Безусловно, стоять вовсе вне сперва только складывавшейся, а потом уже и сложившейся (напомним, что в 1934 году прошел первый съезд писателей) советской литературы Кузмин не мог. Однако линия его литературного поведения прочерчивается вполне определенно: после изгнания из «Красной газеты» в 1926 году он единственный раз напечатал собственное сочинение в сугубо советском издании: это была статья «Эдуард Багрицкий»[657]. Все остальные его выступления в печати (кроме переводов) появлялись в изданиях внегосударственных (альманахи «Союза поэтов», кооперативные издательства «Academia» и «Издательство писателей в Ленинграде»). В этом нельзя не видеть ясной закономерности. После того как уже в начале 1930-х кооперативные издательства были удушены, подобных возможностей не осталось. Сам Кузмин писал в 1934 году: «Мое положение таково, будто меня нет, вроде как мое существование. Читая разные постановления съездов, критики, выступления, является мысль, что живой о живом и думает, что все это законно и естественно…»[658]
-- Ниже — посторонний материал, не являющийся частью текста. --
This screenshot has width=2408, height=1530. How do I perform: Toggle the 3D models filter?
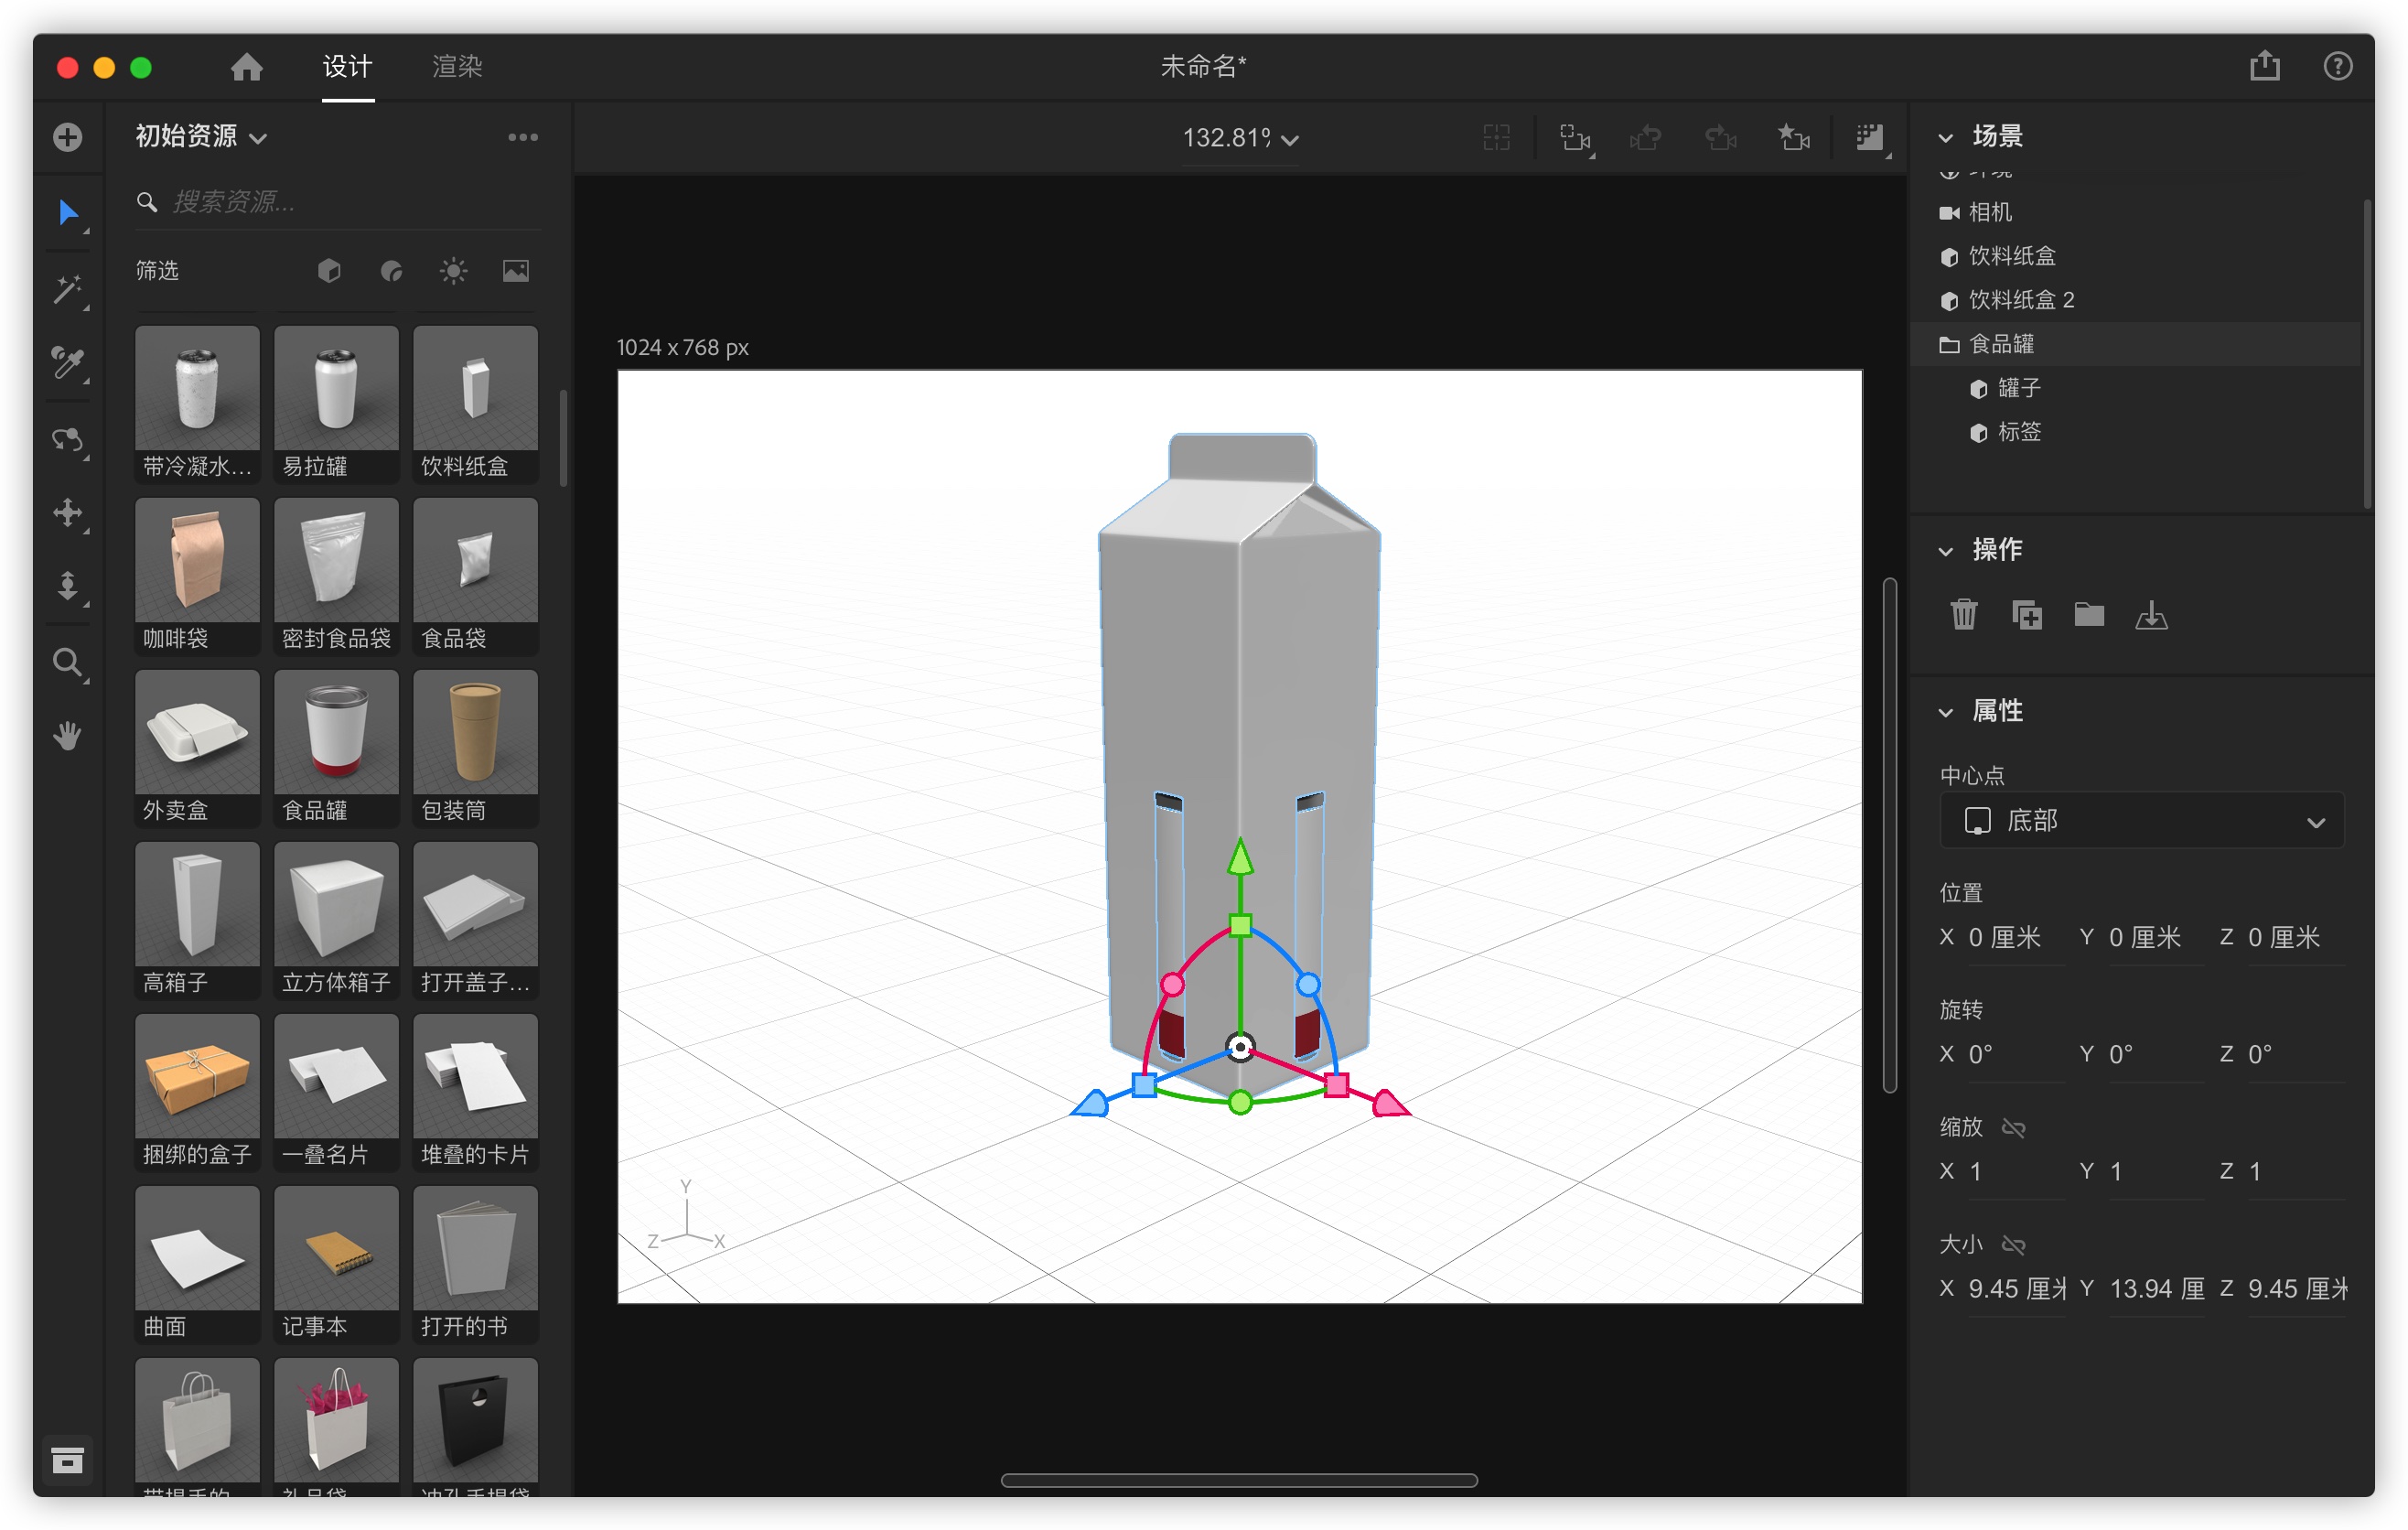(328, 270)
Итак, собственное оригинальное творчество как источник существования для Кузмина 1930-х годов было исключено. Но ведь надо было чем-то жить, на что-то питаться. Выхлопотанной пенсии явно не хватало. Одним из постоянных и главных источников дохода был театр. Друзья из театрального мира время от времени пристраивали его консультантом для сложных постановок, продолжал он писать и музыку. Так как чаще всего это делалось анонимно, мы можем только приблизительно сказать, в каких постановках он принимал участие; да вряд ли он помнил это и сам, так как работа подобного рода забывалась, как только была завершена. Так, в марте 1934 года Мейерхольд писал композитору В. Я. Шебалину, что заказал Кузмину слова песенки для новой постановки «Дамы с камелиями»: «Песенка Прюданс — фривольная, лучше скабрезная песенка, очень коротенькая. Слова заказываются М. А. Кузмину»[659]. Слова Кузмин написал, но если песенка и была использована в спектакле, его имя в программке не появилось[660].